圧迫面接への心構えと対応方法:第二新卒の面接対策9

圧迫面接への心構えと対応方法:第二新卒の面接対策9

ここでは第二新卒のみなさんが、圧迫面接に遭遇したときに慌てず対応できるように、圧迫面接時の応対方法や心構えをまとめていきます。採用面接時の圧迫面接は、見込みのない応募者に対しては行われません。つまり圧迫面接に遭遇するということは、自分はもう一歩のところまで来ていると考えてください。ここで圧迫面接のからくりを掴み、むしろワクワクして面接に望める自分になりましょう。

就活生に悪意を感じさせる質問を続けるのは意外に大変なことです

就活生に悪意を感じさせる質問を続けるのは意外に大変なことです

何の恨みもない赤の他人に対して、意図的に相手を怒らせるための会話を続けるのが圧迫面接です。自分がそれを行なう立場で考えればわかりますが、面接官にとっても精神的な負担の大きい相当に困難な面接です。

このため無差別に行なうわけでは決して無く、一定以上の能力を持っていると判断した人材に対して、精神的負荷がかかった状態でも期待した能力を発揮できるかをテストするために行います。就活面接で行われる圧迫面接とは:第二新卒の面接対策8でも述べている通り、圧迫面接では基本的には以下の能力を試しています。

  • 強い志望動機
  • 簡単にキレない精神力
  • 精神的に厳しい状態での冷静さ

このように要求されていることがはっきりと分かっているため、圧迫面接対策はそれほど難しいことではありません。

圧迫面接が始まったと気づく事が肝心です

圧迫面接の流れとしては最初は普通の質問から始まり、何らかのタイミングで回答者の答えから派生させて徐々に厳しい質問内容に変わっていきます。必ず場の空気が悪くなりますので、素早く空気の変化を感じ取ってください。

そしてここで「よし、来たぞ!」と感じるだけで、一方的に圧迫される立場ではなくなります。何の準備もない状態で責め立てられるから動揺してしまうわけで、ボールを蹴り出す時のように、当たることが分かっていればそれほど痛みは感じないものです。

次に面接者が何について知りたいのかを判断します。「志望動機」を問われている場合には、最終的に「それでも御社を志望します」といった話に落とせるように会話をつなげていきましょう。「キレない精神力」を求められているのであれば、相手は怒らせようとしているだけですから、決して怒りの表情は見せずに、全ての質問にニッコリと微笑んで答えるようにします。
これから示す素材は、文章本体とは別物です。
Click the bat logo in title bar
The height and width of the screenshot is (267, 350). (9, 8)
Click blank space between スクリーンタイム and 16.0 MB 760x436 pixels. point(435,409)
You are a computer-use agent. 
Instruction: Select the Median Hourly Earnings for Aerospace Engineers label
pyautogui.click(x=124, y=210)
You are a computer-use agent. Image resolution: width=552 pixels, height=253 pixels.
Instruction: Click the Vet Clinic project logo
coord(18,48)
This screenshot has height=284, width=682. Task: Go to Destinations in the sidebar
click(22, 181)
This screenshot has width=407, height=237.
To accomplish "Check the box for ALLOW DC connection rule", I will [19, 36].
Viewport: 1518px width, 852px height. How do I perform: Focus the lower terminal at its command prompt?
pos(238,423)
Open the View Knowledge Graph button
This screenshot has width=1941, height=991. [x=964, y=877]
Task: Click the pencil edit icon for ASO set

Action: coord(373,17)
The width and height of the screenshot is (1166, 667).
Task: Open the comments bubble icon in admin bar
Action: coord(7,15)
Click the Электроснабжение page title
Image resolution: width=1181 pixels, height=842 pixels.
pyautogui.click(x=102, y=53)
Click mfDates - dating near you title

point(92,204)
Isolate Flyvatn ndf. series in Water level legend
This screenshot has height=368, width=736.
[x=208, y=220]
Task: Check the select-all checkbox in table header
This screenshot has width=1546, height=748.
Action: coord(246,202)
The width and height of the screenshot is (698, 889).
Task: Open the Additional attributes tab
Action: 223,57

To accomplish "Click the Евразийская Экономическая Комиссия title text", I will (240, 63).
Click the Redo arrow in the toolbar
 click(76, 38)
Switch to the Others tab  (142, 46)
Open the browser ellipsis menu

「厳しい状態での冷静さ」を求められているのであれば、とにかく心の動揺を表に出さないことです。声のトーンをあげずにゆっくりと落ち着いて話します。このような場合は、複式呼吸でゆっくりとしたサイクルの大きめな呼吸を続けると、脈拍数が落ちて同時に気持ちも落ち着いてきますので試してみてください。

複数の面接官による圧迫面接

複数の面接官による圧迫面接

面接官が複数いる場合は、それぞれの面接官に役割分担が行われているケースがあります。これを知っておくことで、更に心に余裕が生まれますのでご紹介しておきます。

3人の面接官がチームで圧迫面接を行う場合は、

  • 攻撃を行う
  • 優しい言葉を掛ける
  • 中立の立場

に担当を分けて、年長者が真ん中に座る形で中立の立場を取ることが多くなります。

ポイントとしては、攻撃担当者から厳しい質問を受けている時にも、その他の二人の存在を忘れないようにすることです。むしろあなたの変化を見逃さないようにしているのは質問者ではありません。攻撃者はあなたの回答のアラを探して切り返す役目ですから、あなたにとってそれほど重要ではなく、むしろその他の二人があなたにとって重要な人物と心得るべきです。

圧迫面接に対応するためのテクニック

精神面や知識面での準備ができたら次はテクニックですが、以下のようなパターンが多くなっています。

回答に対する一方的な否定

考えが甘い、現実的にありえない、たいしたことがない、長続きしなさそう、といった求職者の話した内容を全否定するような切り返しをし続けてくるものです。

回答に対して更になぜ?と繰り返される

それはなぜ?、出来なかったときはどうするの?などを繰り返し、回答者を困らせようとする質門を行います。これらの質門は、その場で返す回答そのものをあまり重要視されておらず、

  • 感情的にならない
  • 臨機応変に対応する
  • 冷静な回答をする

といった、あなたのその場での態度と精神状態の安定度を問われていると考えてください。ただし、なぜ?を連発される質問形式は圧迫面接でなくても起こり得ます。回答内容が曖昧であったり、十分に質問に答えられていない時です。このため圧迫面接の有無にかかわらず、事前の面接準備では、自分の回答に対してなぜ?という質門を繰り返し、回答の質を上げておく必要があります。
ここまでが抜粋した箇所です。